- **WHAT YOU SHOULD DO**
From the line that contains "Select the 境界が未確定 heading" to the last line of the entries, set down each line exactly as written, both ends included, with nothing else.

--- GIVEN INFORMATION Enclosed Below ---

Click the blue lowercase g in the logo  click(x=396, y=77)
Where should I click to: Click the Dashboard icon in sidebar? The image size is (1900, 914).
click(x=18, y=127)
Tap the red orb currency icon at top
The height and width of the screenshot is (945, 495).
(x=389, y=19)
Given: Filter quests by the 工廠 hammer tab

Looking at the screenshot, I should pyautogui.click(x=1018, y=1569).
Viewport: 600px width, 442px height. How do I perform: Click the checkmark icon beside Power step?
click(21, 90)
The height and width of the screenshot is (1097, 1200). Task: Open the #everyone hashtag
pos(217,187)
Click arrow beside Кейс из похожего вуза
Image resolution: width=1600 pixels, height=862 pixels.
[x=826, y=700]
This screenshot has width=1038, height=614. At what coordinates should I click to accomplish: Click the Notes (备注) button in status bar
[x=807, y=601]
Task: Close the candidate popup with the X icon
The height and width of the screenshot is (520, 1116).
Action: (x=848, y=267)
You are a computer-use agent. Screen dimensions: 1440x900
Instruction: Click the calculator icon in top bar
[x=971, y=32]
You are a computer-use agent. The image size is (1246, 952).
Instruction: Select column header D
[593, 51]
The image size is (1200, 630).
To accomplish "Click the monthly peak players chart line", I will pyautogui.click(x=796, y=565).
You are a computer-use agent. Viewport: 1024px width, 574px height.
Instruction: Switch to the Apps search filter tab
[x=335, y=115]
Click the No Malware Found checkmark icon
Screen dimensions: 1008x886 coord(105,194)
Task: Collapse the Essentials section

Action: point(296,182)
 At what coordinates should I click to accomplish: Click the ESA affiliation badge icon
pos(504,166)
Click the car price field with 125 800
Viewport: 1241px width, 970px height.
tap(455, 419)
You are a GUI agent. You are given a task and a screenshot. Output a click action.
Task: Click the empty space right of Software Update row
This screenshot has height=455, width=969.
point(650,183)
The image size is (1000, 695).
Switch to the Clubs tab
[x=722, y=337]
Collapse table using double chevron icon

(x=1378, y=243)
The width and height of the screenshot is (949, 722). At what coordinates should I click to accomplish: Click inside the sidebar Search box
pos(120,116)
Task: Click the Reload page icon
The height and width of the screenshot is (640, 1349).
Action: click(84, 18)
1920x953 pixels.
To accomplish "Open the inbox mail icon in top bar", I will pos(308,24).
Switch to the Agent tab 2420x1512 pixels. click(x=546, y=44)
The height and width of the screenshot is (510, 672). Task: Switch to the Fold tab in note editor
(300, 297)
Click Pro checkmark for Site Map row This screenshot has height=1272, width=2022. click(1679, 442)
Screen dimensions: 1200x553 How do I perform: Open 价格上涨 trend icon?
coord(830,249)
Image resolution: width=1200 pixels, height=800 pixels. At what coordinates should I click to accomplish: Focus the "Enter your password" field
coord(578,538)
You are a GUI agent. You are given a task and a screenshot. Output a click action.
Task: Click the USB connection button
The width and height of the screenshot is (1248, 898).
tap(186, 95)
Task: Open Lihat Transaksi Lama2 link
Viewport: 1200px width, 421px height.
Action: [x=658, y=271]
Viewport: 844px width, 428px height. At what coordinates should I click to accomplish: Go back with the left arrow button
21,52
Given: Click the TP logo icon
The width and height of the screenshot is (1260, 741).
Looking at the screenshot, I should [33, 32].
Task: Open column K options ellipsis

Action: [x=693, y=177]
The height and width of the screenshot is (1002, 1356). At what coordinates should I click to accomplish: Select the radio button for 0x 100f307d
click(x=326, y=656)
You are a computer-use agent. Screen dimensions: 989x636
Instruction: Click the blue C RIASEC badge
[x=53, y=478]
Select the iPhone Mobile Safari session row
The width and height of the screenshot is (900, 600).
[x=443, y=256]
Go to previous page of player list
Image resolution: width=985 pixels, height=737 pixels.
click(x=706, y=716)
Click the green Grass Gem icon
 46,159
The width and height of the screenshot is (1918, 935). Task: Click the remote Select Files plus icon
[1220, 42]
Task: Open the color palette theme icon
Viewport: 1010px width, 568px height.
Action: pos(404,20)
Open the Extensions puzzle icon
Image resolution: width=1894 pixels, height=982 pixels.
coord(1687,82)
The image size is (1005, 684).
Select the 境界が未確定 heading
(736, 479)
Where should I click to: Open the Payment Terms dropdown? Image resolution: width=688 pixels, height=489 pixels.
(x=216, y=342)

--- End of Enclosed GIVEN INFORMATION ---

- **SOLUTION BELOW**
Select the 境界が未確定 heading
(736, 479)
Where should I click to: Open the Payment Terms dropdown? Image resolution: width=688 pixels, height=489 pixels.
(x=216, y=342)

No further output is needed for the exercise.